Lizards are a great first army in my opinion. They have plenty of play styles available, you can pretty much play them as you want to and with a reasonable list they will do well enough. I'd say combat is one of their strengths certainly, if you look at Saurus are fantastic for their points and you have plenty of combat nasties like Carnosaurs and Stegadons to add to the mix.

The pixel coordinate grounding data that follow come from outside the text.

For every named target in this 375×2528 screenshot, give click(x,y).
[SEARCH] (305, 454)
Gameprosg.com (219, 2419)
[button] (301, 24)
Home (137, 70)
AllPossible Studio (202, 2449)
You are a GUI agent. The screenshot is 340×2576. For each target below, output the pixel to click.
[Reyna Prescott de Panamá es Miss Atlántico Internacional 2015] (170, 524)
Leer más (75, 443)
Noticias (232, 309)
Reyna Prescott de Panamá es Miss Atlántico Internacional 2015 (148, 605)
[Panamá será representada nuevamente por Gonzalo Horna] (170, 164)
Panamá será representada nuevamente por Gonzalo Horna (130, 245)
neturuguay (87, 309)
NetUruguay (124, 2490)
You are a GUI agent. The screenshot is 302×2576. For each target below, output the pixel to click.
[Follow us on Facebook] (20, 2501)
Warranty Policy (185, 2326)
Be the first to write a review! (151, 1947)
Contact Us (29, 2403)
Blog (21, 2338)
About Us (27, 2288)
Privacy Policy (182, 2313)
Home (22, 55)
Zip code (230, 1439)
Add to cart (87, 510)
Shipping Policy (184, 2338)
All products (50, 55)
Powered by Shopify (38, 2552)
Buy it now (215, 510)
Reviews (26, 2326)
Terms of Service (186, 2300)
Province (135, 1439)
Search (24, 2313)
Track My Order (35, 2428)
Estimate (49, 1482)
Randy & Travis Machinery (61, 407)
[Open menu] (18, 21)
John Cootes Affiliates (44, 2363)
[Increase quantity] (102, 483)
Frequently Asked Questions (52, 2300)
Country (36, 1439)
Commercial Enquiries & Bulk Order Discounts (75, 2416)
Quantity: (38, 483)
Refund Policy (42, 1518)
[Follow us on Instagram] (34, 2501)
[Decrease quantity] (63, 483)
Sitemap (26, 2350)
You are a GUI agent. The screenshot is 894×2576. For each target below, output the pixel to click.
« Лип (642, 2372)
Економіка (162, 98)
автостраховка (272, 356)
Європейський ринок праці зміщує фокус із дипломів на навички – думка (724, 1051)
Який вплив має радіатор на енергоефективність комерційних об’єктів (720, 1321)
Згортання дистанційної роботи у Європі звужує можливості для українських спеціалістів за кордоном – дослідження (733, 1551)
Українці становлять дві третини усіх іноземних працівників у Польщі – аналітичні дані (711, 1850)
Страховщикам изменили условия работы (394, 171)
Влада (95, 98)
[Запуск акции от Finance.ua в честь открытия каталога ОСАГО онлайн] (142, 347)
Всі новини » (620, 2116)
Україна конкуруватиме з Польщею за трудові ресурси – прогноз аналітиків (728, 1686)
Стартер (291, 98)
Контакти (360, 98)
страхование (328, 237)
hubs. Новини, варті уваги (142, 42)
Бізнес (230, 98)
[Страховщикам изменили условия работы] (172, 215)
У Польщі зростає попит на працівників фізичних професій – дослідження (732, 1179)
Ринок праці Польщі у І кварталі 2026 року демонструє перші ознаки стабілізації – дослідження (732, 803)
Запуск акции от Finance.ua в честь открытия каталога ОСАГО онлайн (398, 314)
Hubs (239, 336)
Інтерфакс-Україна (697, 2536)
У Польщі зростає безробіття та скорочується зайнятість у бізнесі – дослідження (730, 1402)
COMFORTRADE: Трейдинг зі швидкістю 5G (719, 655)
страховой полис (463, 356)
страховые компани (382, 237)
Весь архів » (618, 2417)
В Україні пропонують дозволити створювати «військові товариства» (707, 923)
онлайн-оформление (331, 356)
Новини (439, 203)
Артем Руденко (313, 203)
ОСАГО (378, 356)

What sort of questions would you like answered, or are you looking for general tactical advice?


----------



## Underground Heretic (Aug 9, 2008)

General tactical advice would be greatly appreciated, especially in any pitfalls of the Lizardmen. Any advice for a new player looking to build an army, for instance what roles are generally needed in a balanced army or what armies can really be a threat to Lizardmen for what reasons.


----------



## Lord Sven Kittyclaw (Mar 23, 2009)

Well with a balanced Lizardmen list I dont see any armies That could do better than any other. Lizardmen are probably the most balanced army, They can well in any role you want for them really.


----------



## Creon (Mar 5, 2009)

Base your army around Saurus blocks with spears. Rock hard army, fairly mobile, great options. Build a heavy hitting block, either cold one riders or any variety of Stegadon model. Do NOT put stegadon's in combat unsupported. Skinks are essential as screening and skirmishing troops. If less than 2500 points, do not take a Slann, they are more expensive than they get back in smaller games.


----------



## karlhunt (Mar 24, 2009)

I agree with Creon, the first unit you should buil is a solid block of Saurus warriors with shields and spears. the second is a good screen of skinks. I love Lizards in that they are one of the few armies where the entire battalion box is great for starting a new army. Unlike so many other races I doubt you will ever leave even a single model from your first batallion behind as your forces march to war. Temple guard are some sweet looking models and give that little bit of extra punch when you need to get through some particularly tough armor. Cold One Cavalry is awesome to behold, a little lighter on the smarts side then I like but you should only ever fail one stupidity check every 3-4 games anyway so you should be good. If having a problem keep them near your general. 
For "HQ" get a Saurus Scar Vet. Skink magic is horrid (IMO), you are much better served with the CC prowess of a Scar Vet. 
The battalion will cover the Core "troops" choices that you are required to bring and your scar vet will giv you a leader the next thing to look into is a line breaker. You need look no further than the Stegodon, the new kit gives the option for all three stegs listed in the army book including the engine of the gods. If you are working within a tight budget there is a skink priest in the steg kit you could use for your general. Causing terror your Steg will be able to crush most enemy units through fear alone. As mentioned before however, never leave it unsupported. Instead use it on the flanks of your army, bring it in for a flank charge on an enemy unit or set up another unit to flank an enemy charged by the steg, just what ever you do don't let the enemy rank bonus put your monster to flight.
Next I would pick up another battalion, more cav never hurt, you will be able to flesh out your Temple Guard and pick up an extra unit each of saurus and skinks. Use the army through several games to see what you like then try to go that direction, more than anything else have fun with it.


----------